Вскочить на ноги, вцепиться в фал, попытаться выскочить на гребень кальдеры?

Нет, я просто не успевал. Это чудовище сдернуло бы меня с фала как букашку.

Вскрикнув, я вскочил и бросился бежать по каменистому неровному берегу, надеясь найти укрытие за каким-нибудь каменным мысом. Не может быть, чтобы берег нигде не расширялся, не может быть, чтобы обрывы так и тянулись тесным кольцом вокруг всей бухты.

Я бежал и шептал про себя: не может быть, не может быть, не может быть. Камни так и летели из-под моих ног. И вот странно, даже в этот момент, когда ничто в мире уже не интересовало меня так, как неведомая опасность за моими плечами, я машинально, без всякой на то нужды, успел все же отметить, что и камни вокруг, и сонная вода, и небо над головой одинаково осветлены уже невысоким, но все еще ровным и теплым солнцем.

Островок Камень-Лев находится в 1 миле к W от мыса Кабара.
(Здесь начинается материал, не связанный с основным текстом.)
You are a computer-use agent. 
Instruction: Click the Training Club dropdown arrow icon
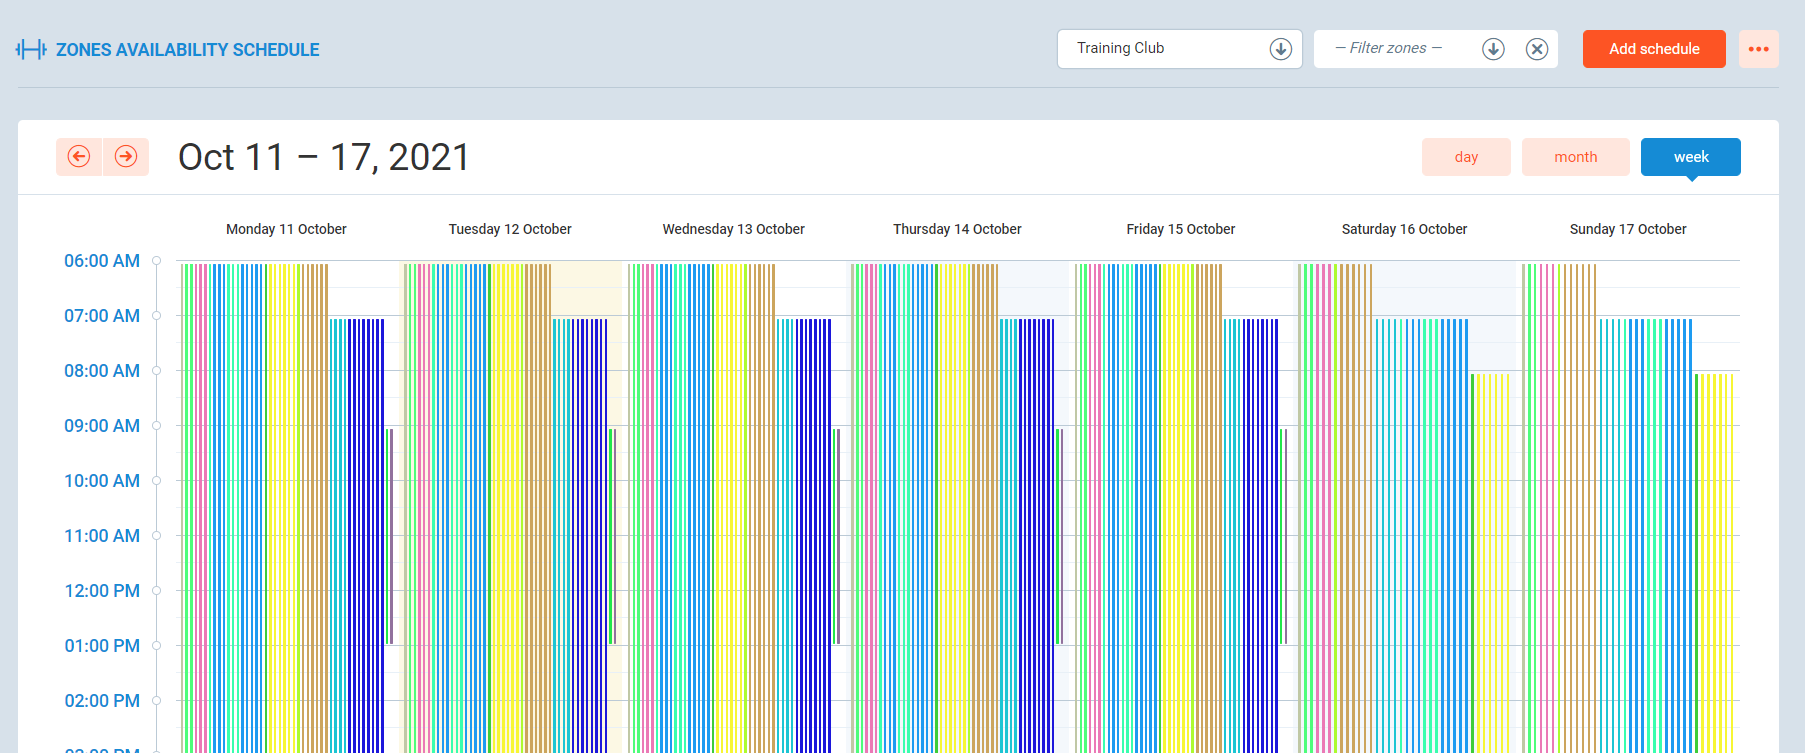(x=1280, y=49)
Издали он напоминает фигуру лежащего льва. Берега островка очень крутые. На южной оконечности имеется остроконечная скала. В проходе между островком Камень-Лев и мысом Кабара лежит группа скал, простирающаяся к мысу на 6 кабельтовых. Самая высокая из скал приметна белой вершиной. В проходе между этой скалой и мысом Кабара глубина 27 метров.

Лоция Охотского моря

Тетрадь третья
Я назвал его Краббен

Откровения Вергилия. Трагедия островка Уицсанди. Счастливчик Гарвей. Один в ночи. Сказкин куражится. Ночная клятва. Еще раз о большом риске. Гимн Великому змею. "Где ты нахватался седых волос?"

Успех не доказывают. Успех, он всегда успех.

Походил ли я на человека, которому действительно крупно повезло, на большого прушника, как обычно говорил Сказкин, - не знаю, но сама мысль, что мы с Верпом Ивановичем воочию встретили легендарного Морского змея, обдавала мое сердце торжественным холодком.

Великий Морской змей, воспетый авантюристами, поэтами и исследователями! Его называли Краббеном. Его называли Гарвеном. Он был известен и как Анкетроль. Его наделяли, и весьма щедро, пилообразным спинным гребнем - такой гребень легко ломал шпангоуты и борта кораблей; мощным хвостом - такой хвост одним движением перешибал самую толстую мачту или бушприт; огромной пастью - в такую пасть запросто входил самый тучный кок с пассажирского судна; наконец, злобным гипнотическим взглядом - такой взгляд низводит к нулю волю самого крепкого экипажа.